In the opening moments of Horns, Daniel Radcliffe and Juno Temple lay in a green meadow fawning over one another and exchanging hip yet still cheesy dialogue about being horny and then loving one another for the rest of their lives. It is a short scene that quickly moves us forward to after the major incident that defines the narrative of the film, but is an exchange that makes you wonder. Wonder in the sense that these two intelligent and clearly ambitious actors who want to make art that is substantial and means something have this opening that works contrary to all of that. Radcliffe has been picking projects in hopes of distancing himself from his Harry Potter counterpart for a few years now, but as he and Temple exchange this obvious exposition dialogue clearly intended to tell us these two are in love and doomed because of it (while ironically forcing it to counter-intuitively feel effortless) I wondered what they saw in this script.
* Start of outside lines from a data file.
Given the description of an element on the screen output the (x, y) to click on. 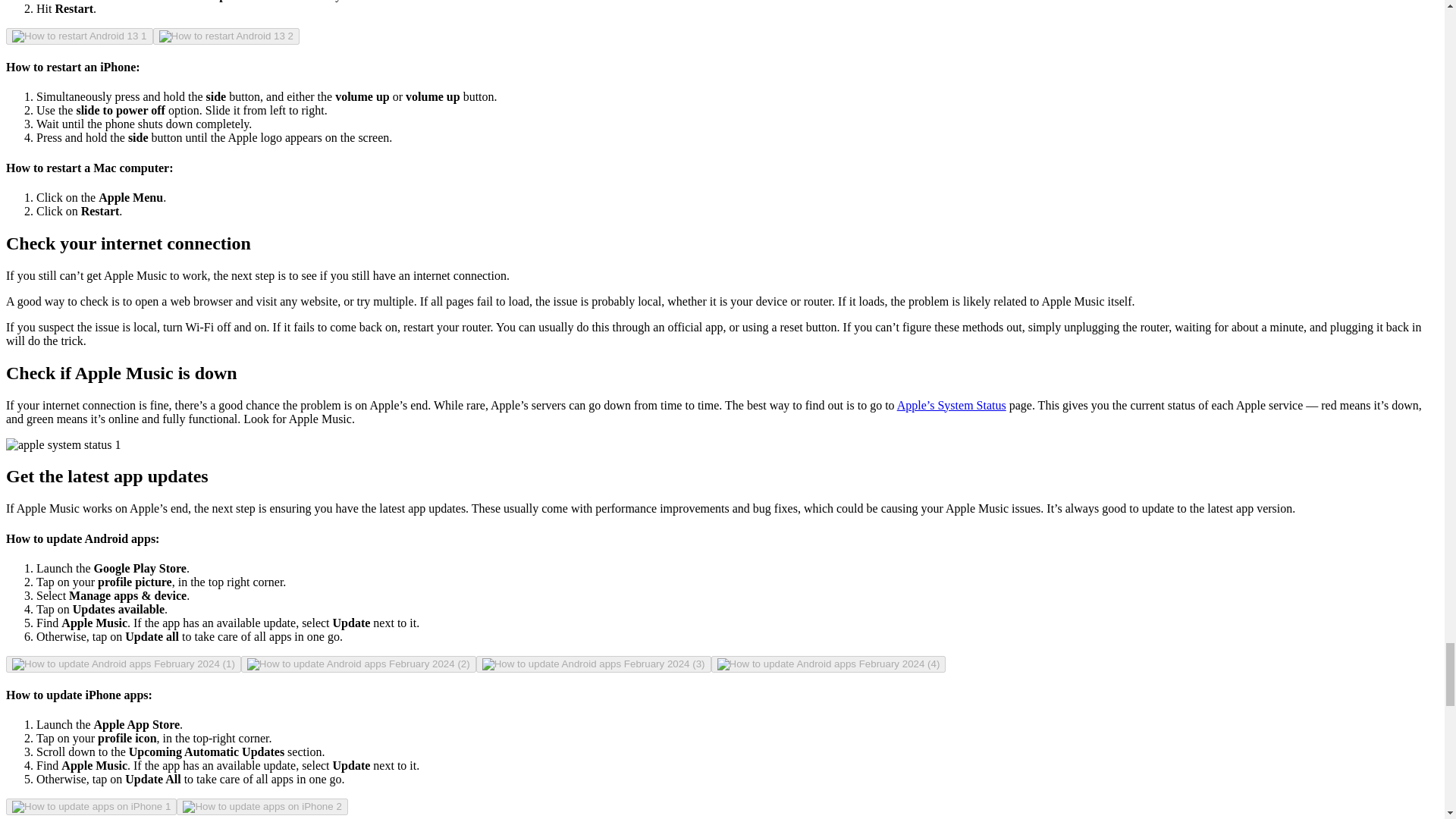
apple system status 1 (62, 445)
How to restart Android 13 2 (226, 36)
How to update apps on iPhone 1 (90, 806)
How to restart Android 13 1 (79, 36)
Given the description of an element on the screen output the (x, y) to click on. 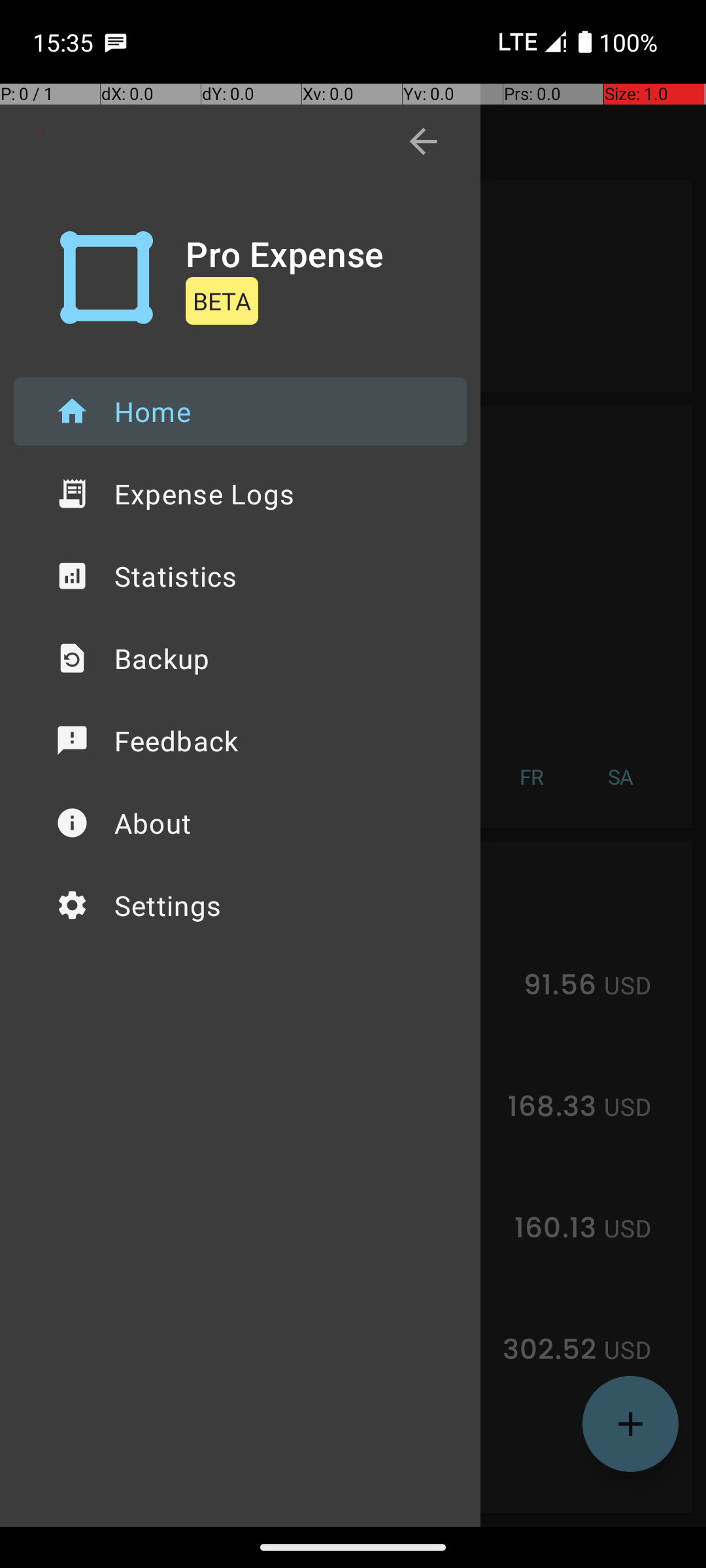
BETA Element type: android.widget.TextView (221, 300)
Statistics Element type: android.widget.CheckedTextView (239, 576)
Given the description of an element on the screen output the (x, y) to click on. 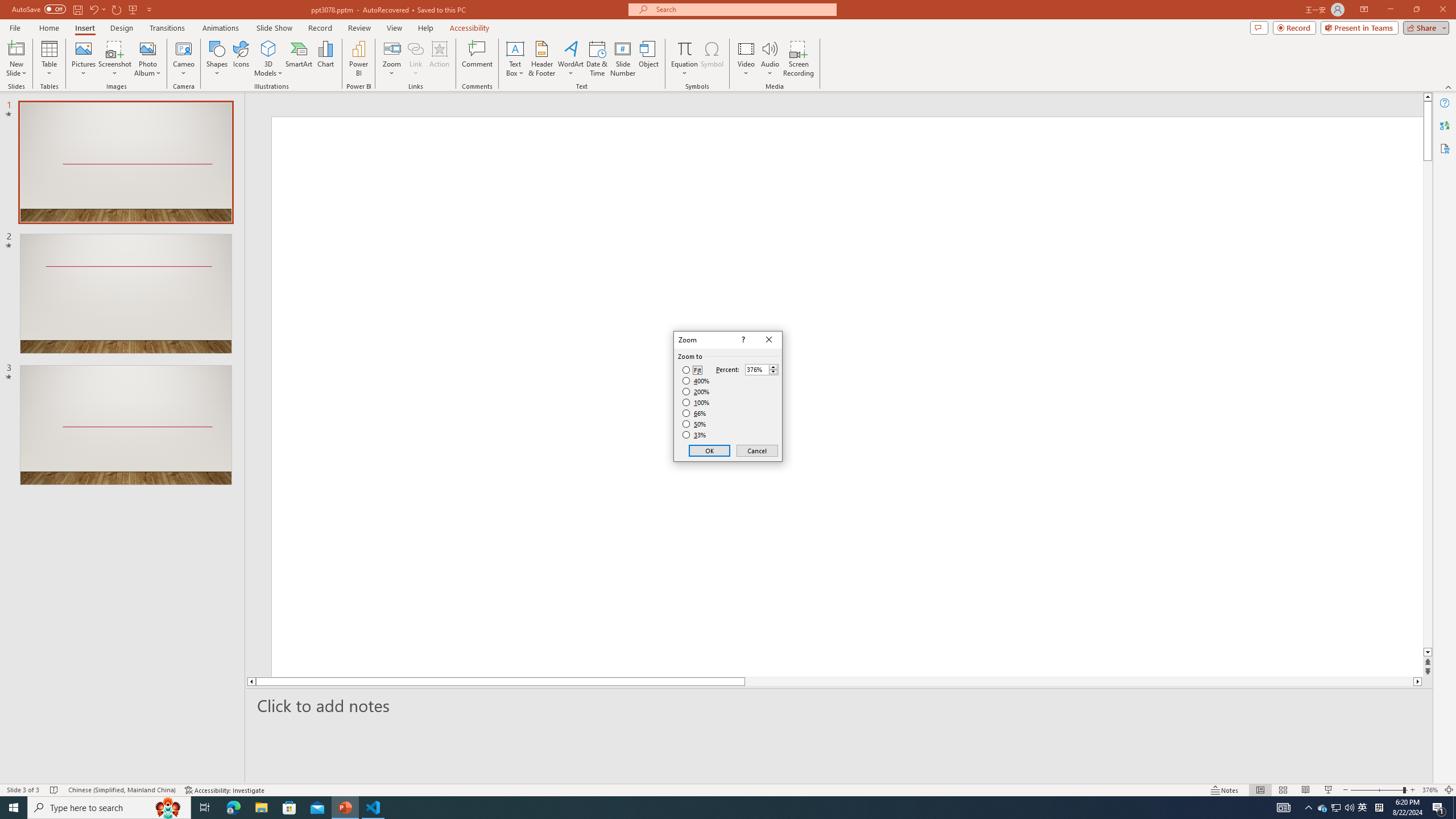
Cameo (183, 58)
Comment (476, 58)
Table (49, 58)
Equation (683, 48)
An abstract genetic concept (363, 526)
Screen Recording... (798, 58)
Given the description of an element on the screen output the (x, y) to click on. 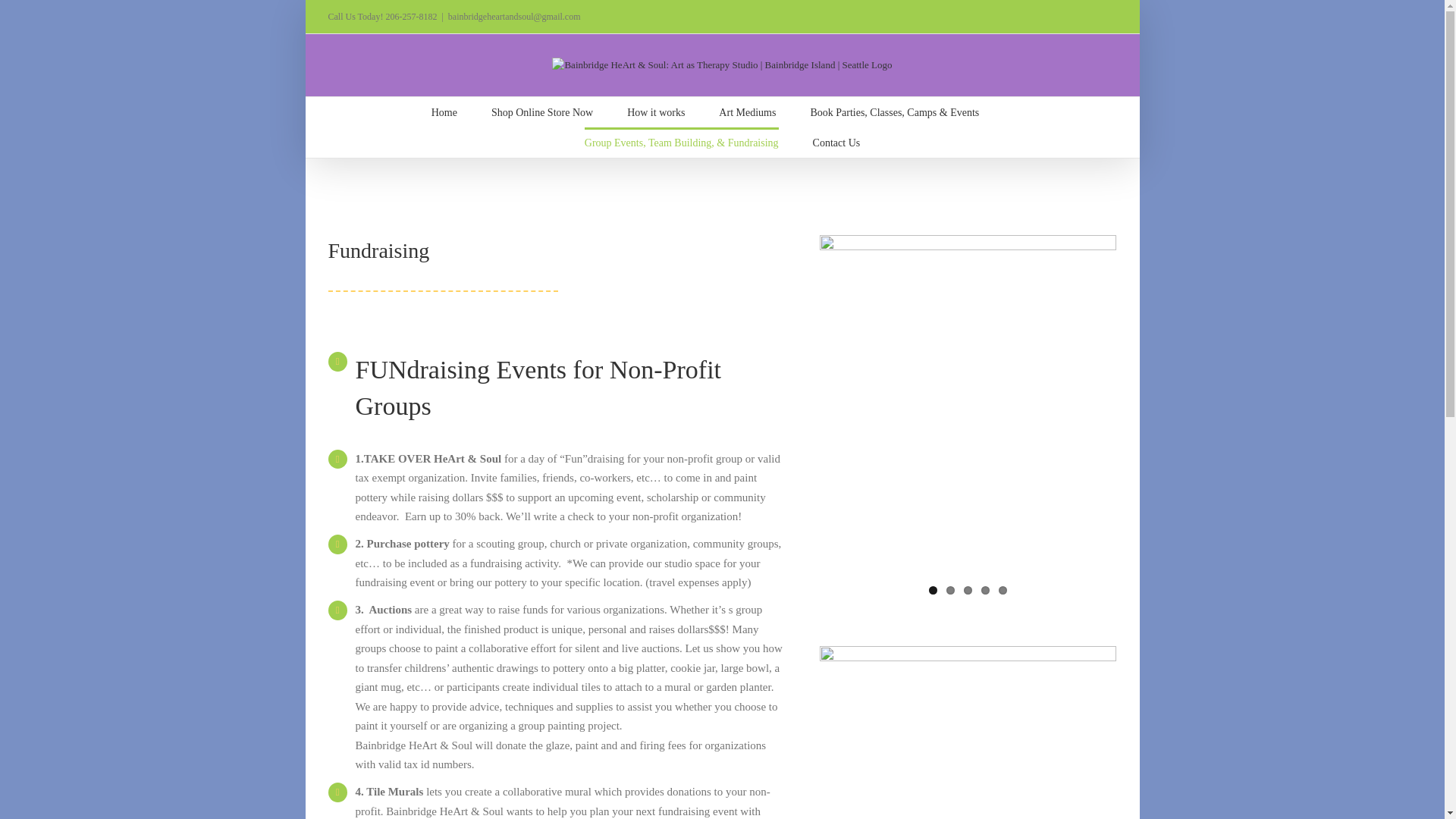
Contact Us (836, 142)
Shop Online Store Now (542, 112)
Art Mediums (747, 112)
How it works (655, 112)
Given the description of an element on the screen output the (x, y) to click on. 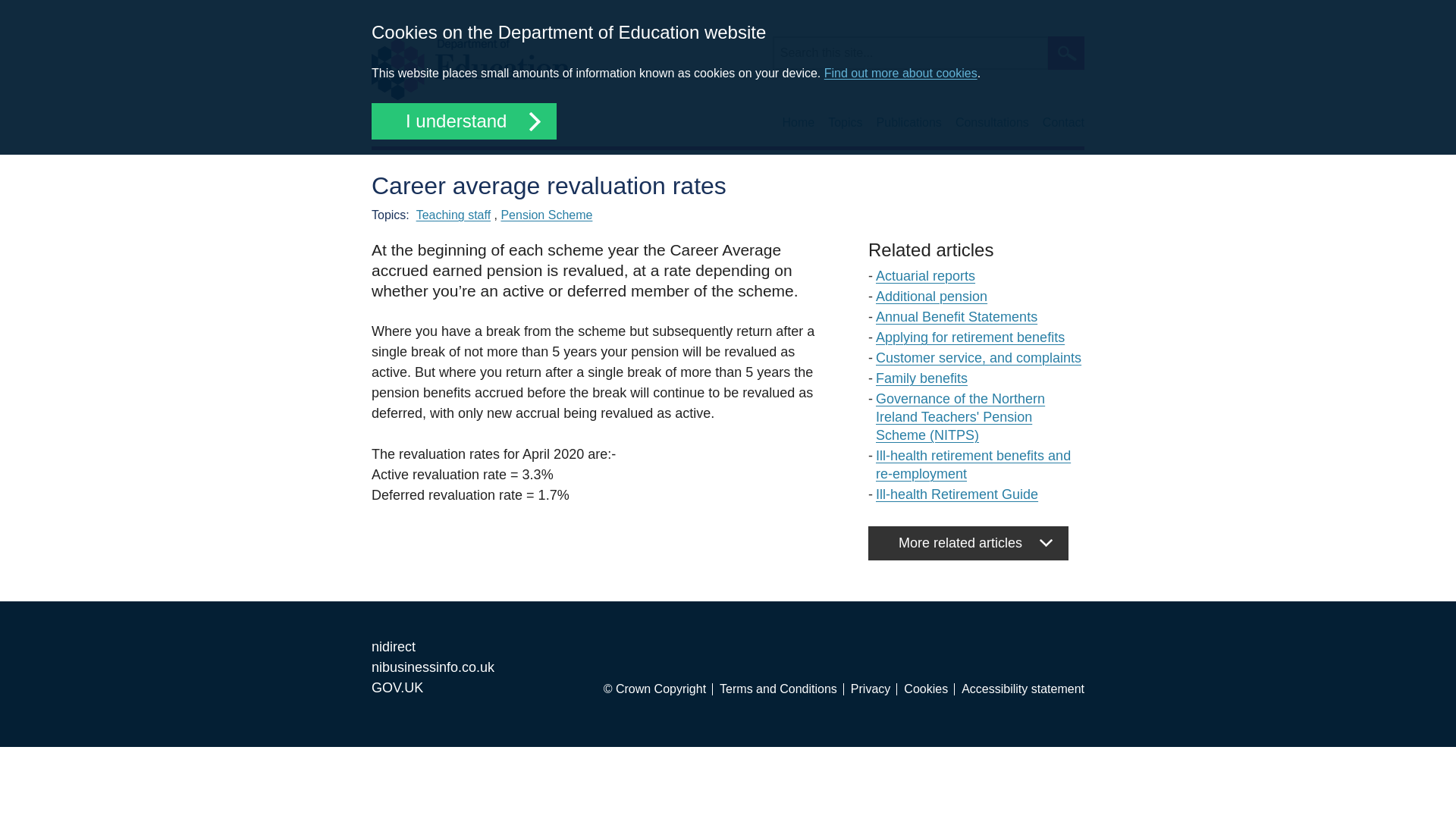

What about these opening moments made them think this was a good idea? What spoke to them? From that point out the challenge was for the film to make me feel more weight to this exchange that I openly chuckled and slightly cringed at for its seeming contrivances. In short, mission accomplished. In only his fourth big screen appearance after retiring the scar and glasses Radcliffe has made a horror picture, a romantic comedy of sorts and a historical drama where he played poet Allen Ginsberg. I have yet to see that rom-com, now titiled What If with Zoe Kazan which I think might be the most radically different thing he's done to date. With Horns though Radcliffe has done more than I would have ever given him credit for based on the trailers in making strides to be an actor the public actually sees as an actor and not just representative of a single role. The supernatural is somewhat of a comfort zone for him and while I appreciated the aesthetic and throwback style that comprised The Woman in Black, Horns is a much deeper-minded film with more on its mind than giving audiences the creeps or gutting them with dark humor. Instead, it is a rather insightful study of who we are as a race and who we desire to be as human beings and how tough it can be to discern the difference. Full review here. B-

I actually kind of wanted to see No Good Deed until I recently read a review describing it as a Tyler Perry-type version of the aforementioned The Guest. I like both Idris Elba and Taraji P. Henson and they both deserve solid material to work with, but the 10% RT rating leaves little to compel one to check out this film. With so much else out there to consume I doubt I'll ever make it around to this standard thriller that some will see as perfectly fine "Friday night on the couch" entertainment and there's nothing wrong with that either.









What's worse than a 10% RT rating? A 2% RT rating for a movie starring Nicholas Cage as he tries to pay off some bills with a remake of a Kirk Cameron film. With what has been described as bringing new meaning to the phrase "holy shit" Left Behind bombed hard at the box office and I can't imagine it doing more than quickly and quietly disappearing on home video.